I am trying to understand the proof of the following result: Let $$M$$ be a convex domain in $$\mathbb{C}^n$$. Let $$\mathbb{D}$$ be the open unit disc in $$\mathbb{C}$$. If $$\phi: \mathbb{D}\longrightarrow \bar{M}$$ is holomorphic then either $$\phi( \mathbb{D})\subset M$$ or $$\phi( \mathbb{D})\subset \partial M$$.
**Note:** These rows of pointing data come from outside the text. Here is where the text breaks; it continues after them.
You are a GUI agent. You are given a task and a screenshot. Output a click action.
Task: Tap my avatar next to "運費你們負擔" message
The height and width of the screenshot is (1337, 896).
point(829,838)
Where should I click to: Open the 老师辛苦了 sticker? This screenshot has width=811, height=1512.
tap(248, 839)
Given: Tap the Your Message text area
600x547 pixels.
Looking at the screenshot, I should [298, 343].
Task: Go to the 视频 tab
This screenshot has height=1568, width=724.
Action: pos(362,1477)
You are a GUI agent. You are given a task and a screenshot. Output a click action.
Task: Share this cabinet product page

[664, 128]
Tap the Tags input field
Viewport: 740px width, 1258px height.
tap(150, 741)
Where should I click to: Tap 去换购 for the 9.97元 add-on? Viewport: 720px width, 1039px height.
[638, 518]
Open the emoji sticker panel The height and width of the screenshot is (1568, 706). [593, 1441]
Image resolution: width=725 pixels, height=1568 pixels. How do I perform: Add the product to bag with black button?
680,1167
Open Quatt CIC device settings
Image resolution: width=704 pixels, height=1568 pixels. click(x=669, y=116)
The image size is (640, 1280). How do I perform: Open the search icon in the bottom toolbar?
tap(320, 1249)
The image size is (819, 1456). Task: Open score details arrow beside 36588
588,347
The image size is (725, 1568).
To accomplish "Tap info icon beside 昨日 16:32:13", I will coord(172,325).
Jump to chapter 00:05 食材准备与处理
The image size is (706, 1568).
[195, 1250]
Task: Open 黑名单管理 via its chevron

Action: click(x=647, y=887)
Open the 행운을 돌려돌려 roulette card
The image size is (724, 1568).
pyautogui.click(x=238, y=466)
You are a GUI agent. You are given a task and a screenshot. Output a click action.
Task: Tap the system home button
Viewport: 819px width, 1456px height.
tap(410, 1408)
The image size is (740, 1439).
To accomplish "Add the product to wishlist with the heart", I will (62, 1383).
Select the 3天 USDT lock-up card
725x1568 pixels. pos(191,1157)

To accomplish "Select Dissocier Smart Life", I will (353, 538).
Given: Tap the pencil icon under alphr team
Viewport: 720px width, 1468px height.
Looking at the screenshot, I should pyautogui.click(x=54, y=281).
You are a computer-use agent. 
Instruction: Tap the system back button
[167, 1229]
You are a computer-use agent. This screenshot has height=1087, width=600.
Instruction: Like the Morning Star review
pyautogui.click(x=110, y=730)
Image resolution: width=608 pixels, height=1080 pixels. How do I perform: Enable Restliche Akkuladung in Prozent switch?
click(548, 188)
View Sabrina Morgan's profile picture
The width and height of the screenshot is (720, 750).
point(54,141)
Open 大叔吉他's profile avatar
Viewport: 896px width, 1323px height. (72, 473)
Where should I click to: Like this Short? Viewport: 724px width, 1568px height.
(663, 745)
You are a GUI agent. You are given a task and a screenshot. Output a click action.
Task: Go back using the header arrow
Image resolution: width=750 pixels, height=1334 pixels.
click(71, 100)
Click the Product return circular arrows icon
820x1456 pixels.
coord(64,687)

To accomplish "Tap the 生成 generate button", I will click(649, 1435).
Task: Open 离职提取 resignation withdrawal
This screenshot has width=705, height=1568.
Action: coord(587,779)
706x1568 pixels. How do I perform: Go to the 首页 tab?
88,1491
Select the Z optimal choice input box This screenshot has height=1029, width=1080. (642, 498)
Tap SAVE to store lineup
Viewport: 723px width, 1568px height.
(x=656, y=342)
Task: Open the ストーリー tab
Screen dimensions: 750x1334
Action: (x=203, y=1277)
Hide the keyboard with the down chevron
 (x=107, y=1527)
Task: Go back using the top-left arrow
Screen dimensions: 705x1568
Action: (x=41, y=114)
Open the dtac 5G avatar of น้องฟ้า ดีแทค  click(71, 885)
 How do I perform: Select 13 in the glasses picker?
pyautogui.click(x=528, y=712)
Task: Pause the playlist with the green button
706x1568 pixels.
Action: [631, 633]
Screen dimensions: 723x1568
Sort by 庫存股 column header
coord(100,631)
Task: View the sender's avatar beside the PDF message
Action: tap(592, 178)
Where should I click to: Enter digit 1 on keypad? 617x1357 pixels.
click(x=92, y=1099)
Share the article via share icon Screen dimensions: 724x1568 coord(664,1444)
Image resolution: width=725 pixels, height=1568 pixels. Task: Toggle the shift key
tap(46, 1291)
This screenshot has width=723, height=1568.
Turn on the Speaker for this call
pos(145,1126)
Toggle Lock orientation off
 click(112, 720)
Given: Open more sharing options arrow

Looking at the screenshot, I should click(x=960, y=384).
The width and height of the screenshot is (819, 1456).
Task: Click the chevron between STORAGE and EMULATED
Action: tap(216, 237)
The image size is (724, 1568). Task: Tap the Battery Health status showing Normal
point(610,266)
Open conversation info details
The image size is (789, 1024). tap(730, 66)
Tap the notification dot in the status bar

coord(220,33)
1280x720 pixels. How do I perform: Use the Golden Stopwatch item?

The proof goes like this: Assume that $$z\in \phi( \mathbb{D})\cap \partial M$$. By convexity, we can choose a $$\mathbb{C}$$ linear functional $$l$$ such that Re $$l(z)>$$Re $$l(w)$$ for every $$w\in M$$. Hence $$l(z)\in(l\circ \phi)( \mathbb{D})$$ lies in the boundary of $$l\circ \phi( \mathbb{D})$$. By the open mapping theorem, $$l\circ \phi$$ is constant, So that $$\phi( \mathbb{D})$$ cannot contain points in $$M$$. Hence $$\phi( \mathbb{D})\subset \partial M$$.

I was able to understand the proof till the part where we get $$l\circ \phi$$ is constant. But why does it imply that $$\phi( \mathbb{D})$$ cannot contain points in $$M$$?

If there exists $$w\in \mathbb{D}$$ such that $$\phi(w)\in M,$$ then $$\mathrm{Re}\; l\circ \phi(w)<\mathrm{Re}\;l(z)$$ by assumption. However, $$z\in \phi(\mathbb{D})$$ and thus, $$l\circ \phi$$ cannot be constant.